— Textausschnitt —

-*-

Die Deportation der jüdischen Bürger und Bürgerinnen aus Baden und der Saarpfalz in das Internierungslager Gurs in Südfrankreich
Am Morgen des 22.10.1940, am letzten Tag des jüdischen Laubhüttenfestes, drangen Polizeibeamte in die Wohnungen der jüdischen Bürger*innen ein und forderten die zumeist älteren Menschen auf, schnell das Nötigste einzupacken. Mitnehmen durften sie maximal 50 kg Gepäck und 100 Reichsmark. Den ganzen Tag über wurden unter den Augen ihrer Mitbürger*innen 379 Freiburger Jüd*innen aus ihren Wohnungen geholt und zu zwei Sammelstellen im Stühlinger gebracht. Dort mussten sie eine Abtretungserklärung für ihre gesamte Habe unterschreiben. In der Nacht fuhren Autobusse die Zusammengetriebenen zu den Zügen am Güterbahnhof. Die Zugfahrt nach Gurs dauerte drei Tage und vier Nächte, einige Ältere starben bereits auf der strapaziösen Reise. Die Gauleiter von Baden und der Saarpfalz Robert Wagner und Joseph Bürckel hatten die Deportation der 6500 jüdischen Bürger*innen angeordnet und mit Unterstützung des Reichssicherheitshauptamtes durchgeführt. Am 23. Oktober meldete Wagner nach Berlin, sein Gau sei als erster Gau des Reiches „judenrein". Am selben Tag erklärte er den Besitz und das Vermögen der Deportierten für beschlagnahmt und dem Land Baden zugefallen.

-*-

— Datenauszug —
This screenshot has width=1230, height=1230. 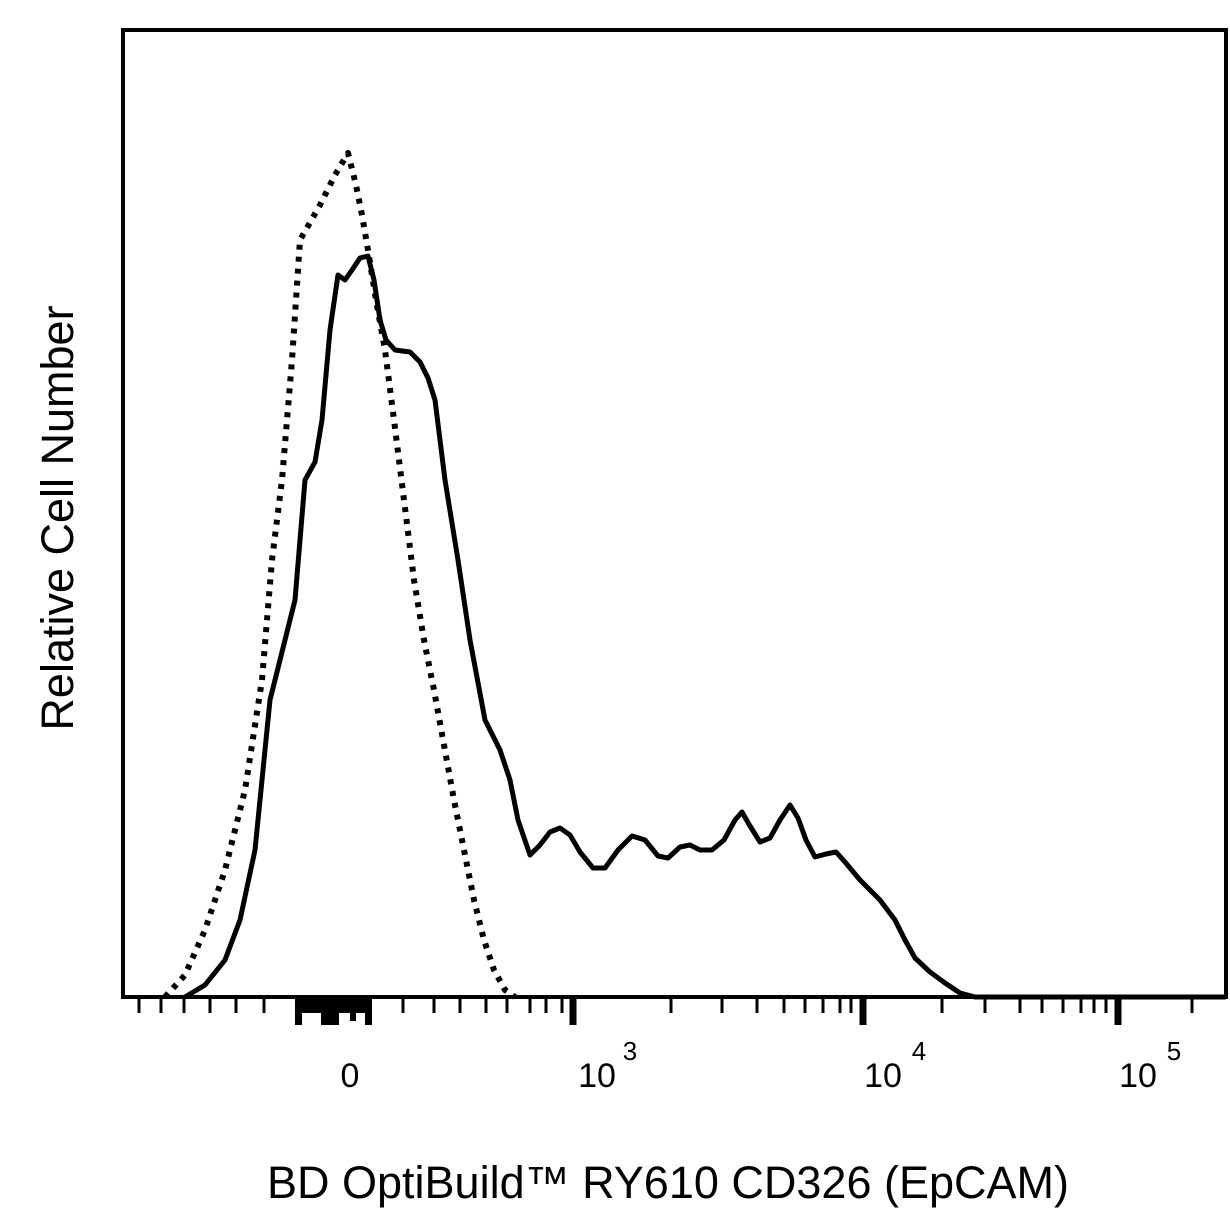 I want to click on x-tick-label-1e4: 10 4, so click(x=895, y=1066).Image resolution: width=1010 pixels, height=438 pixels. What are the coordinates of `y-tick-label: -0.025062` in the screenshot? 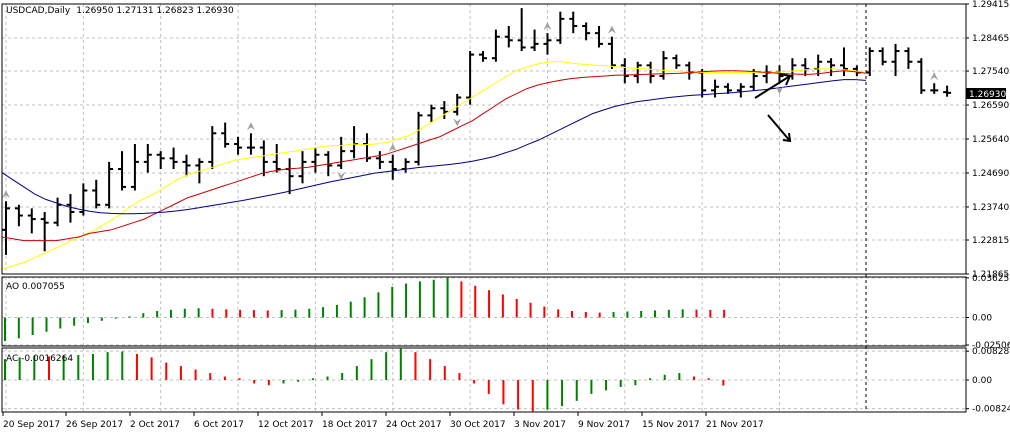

-*-

— Was zu tun ist —
Wie könnte der Text über die Deportation der Jüdinnen und Juden aus Baden und der Saarpfalz nach Gurs weitergehen? Setze ihn im Anschluss an den letzten Satz fort. Das Material spielt hierfür keine Rolle.

— Lösung der Aufgabe —
Aus Anlass des Jahrestages und aufgrund des zunehmenden Antisemitismus haben wir uns mit der jüdischen Geschichte in unserem Stadtteil „Im Grün" und ganz konkret in der Spechtpassage in der Wilhelmstr. 15 beschäftigt.
Aufgrund der Nähe zur Synagoge lebten viele Jüd*innen im Grün, und es gab 13 jüdische Gewerbebetriebe, davon zwei in der Spechtpassage: Seit 1930 hatte die Süddeutsche Papiergesellschaft hier ihren Sitz. Betrieben wurde das Unternehmen von den beiden Brüdern Jakob und Alfons Wertheimer. Ab 1920 hatte Julius Haas, der Bezirksdirektor der Iduna Versicherungen, seine Arbeits-und Wohnräume in der Wilhelmstraße 15. An der Vorderfont ist noch sein Name zu lesen.
Unsere für Oktober geplante Veranstaltung zu jüdischem Leben im Grün und zu den Deportationen mussten wir coronabedingt auf nächstes Frühjahr verschieben. Deshalb möchten wir in den folgenden Newslettern über die Schicksale der Familien Wertheimer und Haas berichten, die seit 1933 Entrechtung, Verarmung und Lagerhaft erleben mussten und 1940 nach Gurs deportiert wurden.
In unserem aktuellen Schaufenster stellen wir Bücher zum Thema aus.
Nachfolgend empfehlen wir Ihnen weitere Erinnerungsprojekte, die die jüdische Geschichte im Grün erarbeitet haben, und möchten Sie zudem auf die Veranstaltungen zum Gedenktag hinweisen.
Das „Projekt Stolpersteine in Freiburg" hat für mehr als 20 Opfer der NS-Zeit Stolpersteine im Grün verlegt und ihre Lebensschicksale recherchiert. Mitarbeiter*innen von Radio Dreyeckland erzählen in ihren „Audioguides Im Grün" Geschichten aus einem umkämpften Viertel. Darin stellen sie auch zwei jüdische Betriebe vor: In der Belfortstraße 50 hatte Irving Auerbacher eine Tabakwarengroßhandlung und in der Faulerstraße 12 betrieben die beiden jüdischen Familien Darnbacher & Maier, ein Geschäft für Därme, Gewürze und Metzgereiartikel. An der Hörstation am Güterbahnhof berichten sie über die Oktoberdeportation.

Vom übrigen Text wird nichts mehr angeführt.